Im nordöstlichen Gebiet der Stadt Essen liegt der Stoppenberg, der steil aus der Ebene ansteigt. Dort stand in alter Zeit ein heidnisches Heiligtum. Auf dem Gipfel des Berges erhob sich der kräftige Unterbau aus Balken und Gestein, von dem aus eine riesengroße Säule bis ins Gewölk vorstieß. Das war der Tempel der Tanfana. Die Marsen hatten ihn erbaut. Sie waren ein germanisches Volk, das mit und nach dem Stamme der Sigambrer unsere Gegend hier bewohnte und wegen seiner Tapferkeit gefürchtet und berühmt war. Besonders mit den Römern lagen sie allzeit in Krieg und Fehde. Darum griffen sie auch freudig zu den Waffen, als Hermann zur Befreiung rief. Im Dunkel des Teutoburger Waldes erprobten sie am Römerheere ihre Kraft und kehrten als ehrenvolle Sieger heim.
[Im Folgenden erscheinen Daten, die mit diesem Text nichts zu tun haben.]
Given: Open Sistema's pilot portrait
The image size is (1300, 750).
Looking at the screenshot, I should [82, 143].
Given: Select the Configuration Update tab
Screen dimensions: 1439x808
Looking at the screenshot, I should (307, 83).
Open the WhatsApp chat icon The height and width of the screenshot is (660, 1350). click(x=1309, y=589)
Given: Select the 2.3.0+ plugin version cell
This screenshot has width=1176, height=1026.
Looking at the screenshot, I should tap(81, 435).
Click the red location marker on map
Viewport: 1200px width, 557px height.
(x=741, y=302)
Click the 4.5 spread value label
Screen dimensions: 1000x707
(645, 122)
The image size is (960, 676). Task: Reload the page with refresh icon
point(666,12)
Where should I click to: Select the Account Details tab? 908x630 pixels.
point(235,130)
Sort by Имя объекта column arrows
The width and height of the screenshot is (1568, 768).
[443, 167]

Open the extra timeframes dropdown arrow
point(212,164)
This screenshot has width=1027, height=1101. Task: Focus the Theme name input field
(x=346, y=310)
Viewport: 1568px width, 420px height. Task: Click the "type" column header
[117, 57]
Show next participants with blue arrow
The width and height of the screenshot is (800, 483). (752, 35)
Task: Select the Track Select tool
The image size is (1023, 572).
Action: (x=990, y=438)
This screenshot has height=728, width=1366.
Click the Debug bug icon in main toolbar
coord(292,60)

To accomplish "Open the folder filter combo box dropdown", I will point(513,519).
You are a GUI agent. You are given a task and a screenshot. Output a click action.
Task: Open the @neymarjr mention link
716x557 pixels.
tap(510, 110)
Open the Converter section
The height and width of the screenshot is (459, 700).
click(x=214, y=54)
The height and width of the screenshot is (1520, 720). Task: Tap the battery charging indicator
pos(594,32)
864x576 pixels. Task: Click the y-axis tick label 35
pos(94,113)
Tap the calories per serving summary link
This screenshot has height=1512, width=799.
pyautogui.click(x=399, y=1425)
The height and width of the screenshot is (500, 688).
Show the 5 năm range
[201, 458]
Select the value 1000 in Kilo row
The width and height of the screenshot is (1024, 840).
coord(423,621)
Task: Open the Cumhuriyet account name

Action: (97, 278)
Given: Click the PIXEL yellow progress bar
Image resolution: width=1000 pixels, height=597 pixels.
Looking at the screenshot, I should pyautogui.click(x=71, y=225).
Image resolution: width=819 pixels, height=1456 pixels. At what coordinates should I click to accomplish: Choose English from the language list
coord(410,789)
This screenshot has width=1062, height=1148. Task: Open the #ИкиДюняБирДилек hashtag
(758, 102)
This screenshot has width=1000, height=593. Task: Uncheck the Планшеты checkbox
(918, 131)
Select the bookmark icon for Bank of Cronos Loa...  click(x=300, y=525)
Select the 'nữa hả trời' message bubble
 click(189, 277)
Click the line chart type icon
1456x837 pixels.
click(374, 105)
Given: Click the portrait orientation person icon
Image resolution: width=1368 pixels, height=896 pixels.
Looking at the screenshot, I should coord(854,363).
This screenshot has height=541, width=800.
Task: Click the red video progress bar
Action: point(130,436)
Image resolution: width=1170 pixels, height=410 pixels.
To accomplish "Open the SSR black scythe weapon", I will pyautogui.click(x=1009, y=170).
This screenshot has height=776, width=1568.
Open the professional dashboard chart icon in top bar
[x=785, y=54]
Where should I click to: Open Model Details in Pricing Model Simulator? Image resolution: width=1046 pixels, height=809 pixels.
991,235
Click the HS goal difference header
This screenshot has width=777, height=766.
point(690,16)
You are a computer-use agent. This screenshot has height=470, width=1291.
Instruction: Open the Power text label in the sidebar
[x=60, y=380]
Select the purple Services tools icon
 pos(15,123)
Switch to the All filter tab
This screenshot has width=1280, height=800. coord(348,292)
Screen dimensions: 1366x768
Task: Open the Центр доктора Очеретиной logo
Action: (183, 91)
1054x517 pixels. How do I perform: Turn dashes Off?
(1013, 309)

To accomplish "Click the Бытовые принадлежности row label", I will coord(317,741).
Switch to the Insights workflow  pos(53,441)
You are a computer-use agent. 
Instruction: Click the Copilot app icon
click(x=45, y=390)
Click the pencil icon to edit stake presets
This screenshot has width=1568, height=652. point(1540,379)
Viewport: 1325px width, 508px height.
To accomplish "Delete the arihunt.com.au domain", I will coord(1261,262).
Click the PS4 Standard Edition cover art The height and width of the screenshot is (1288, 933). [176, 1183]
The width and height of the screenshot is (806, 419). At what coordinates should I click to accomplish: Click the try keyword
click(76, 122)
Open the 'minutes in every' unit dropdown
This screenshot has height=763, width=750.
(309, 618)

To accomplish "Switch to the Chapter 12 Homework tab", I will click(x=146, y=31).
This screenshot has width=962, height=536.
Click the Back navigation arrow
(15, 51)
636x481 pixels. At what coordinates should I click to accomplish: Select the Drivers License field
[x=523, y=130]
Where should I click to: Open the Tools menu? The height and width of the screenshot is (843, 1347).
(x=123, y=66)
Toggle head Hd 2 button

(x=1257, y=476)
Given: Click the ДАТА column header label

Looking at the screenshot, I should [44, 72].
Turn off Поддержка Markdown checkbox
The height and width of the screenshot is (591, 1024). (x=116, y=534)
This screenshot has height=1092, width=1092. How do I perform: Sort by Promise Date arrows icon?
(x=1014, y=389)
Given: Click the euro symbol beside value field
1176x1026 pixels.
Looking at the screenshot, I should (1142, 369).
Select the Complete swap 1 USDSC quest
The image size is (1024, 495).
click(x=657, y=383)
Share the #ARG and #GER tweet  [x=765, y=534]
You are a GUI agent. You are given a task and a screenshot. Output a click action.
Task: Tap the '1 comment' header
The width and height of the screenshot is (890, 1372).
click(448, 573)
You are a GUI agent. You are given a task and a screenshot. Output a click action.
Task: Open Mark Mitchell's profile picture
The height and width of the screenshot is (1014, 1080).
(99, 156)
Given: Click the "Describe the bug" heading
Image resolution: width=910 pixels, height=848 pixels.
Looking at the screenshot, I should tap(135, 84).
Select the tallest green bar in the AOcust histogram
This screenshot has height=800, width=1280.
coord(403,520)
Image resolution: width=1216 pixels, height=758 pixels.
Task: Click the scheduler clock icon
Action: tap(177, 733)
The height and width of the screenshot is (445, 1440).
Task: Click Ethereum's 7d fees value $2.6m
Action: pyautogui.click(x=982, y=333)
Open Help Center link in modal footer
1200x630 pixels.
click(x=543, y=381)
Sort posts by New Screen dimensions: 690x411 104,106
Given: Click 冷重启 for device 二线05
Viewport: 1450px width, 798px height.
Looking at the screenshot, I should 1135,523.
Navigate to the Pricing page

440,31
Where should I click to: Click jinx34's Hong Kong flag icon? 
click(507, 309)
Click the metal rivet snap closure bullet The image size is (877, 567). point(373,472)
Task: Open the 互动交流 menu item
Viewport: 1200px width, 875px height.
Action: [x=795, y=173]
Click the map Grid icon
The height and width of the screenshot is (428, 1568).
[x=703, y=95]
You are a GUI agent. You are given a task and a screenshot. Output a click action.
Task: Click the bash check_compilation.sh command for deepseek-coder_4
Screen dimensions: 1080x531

Sie brachten reiche Beute mit, darunter einen Adler, den die Römer ihrem Zug voranzutragen pflegten. Mit Stolz und Jubel legten ihn vor Tanfana nieder und vergruben ihn später dann in einem Haine ihres Gaues.

Die Römer aber konnten ihre Schmach und Niederlage nicht vergessen und sannen auf Rache. Zu Xanten am Niederrhein hatten sie ihr festes Lager, und schon nach wenigen Jahren brach ein Heer von hier aus auf, von Germanicus geführt. Um ungesehen zu bleiben, vermied er die große gut gebaut Römerstraße, die vom Rheine aus durch unser Gebiet zur Weser führte. Statt dessen wählte er sich einen weiten unwirtlichen Weg durch dichte, unbewohnte Wälder. Eilboten wurden vorausgeschickt, jedes Hindernis hinwegzuräumen und das Verhalten des Feindes zu erforschen. Sie brachten gute Kunde, denn die Marsen ahnten keine Gefahr. Sorglos lagerten sie die ganze Nacht hindurch im großen Kreise um den Stoppenberg und feierten hier zu Ehren ihrer Götter bei Met, Gesang und Spiel ein fröhliches Fest. Damit rechneten die Römer und beschleunigten ihren Marsch. Das Wetter war günstig und der Himmel sternenhell. Schon bei Tagesanbruch standen sie am Ziel und fanden ihre Feinde schlafend und ohne Waffen. Mit Feuer und Schwert fielen sie über die wehrlosen Opfer her. Niemand fand Erbarmen, nicht Mann noch Weib, nicht Greis und Kind. Die Erde ward gerötet von ihrem Blute und der Himmel von dem Feuerschein, der auf ihren Dächern stand. Auch der Tempel der Tanfana mußte fallen und wurde von Feindeshand der Erde gleich gemacht. Sterbenden Auges sahen es die Marsen, und dieser Anblick war ihnen als der Tod.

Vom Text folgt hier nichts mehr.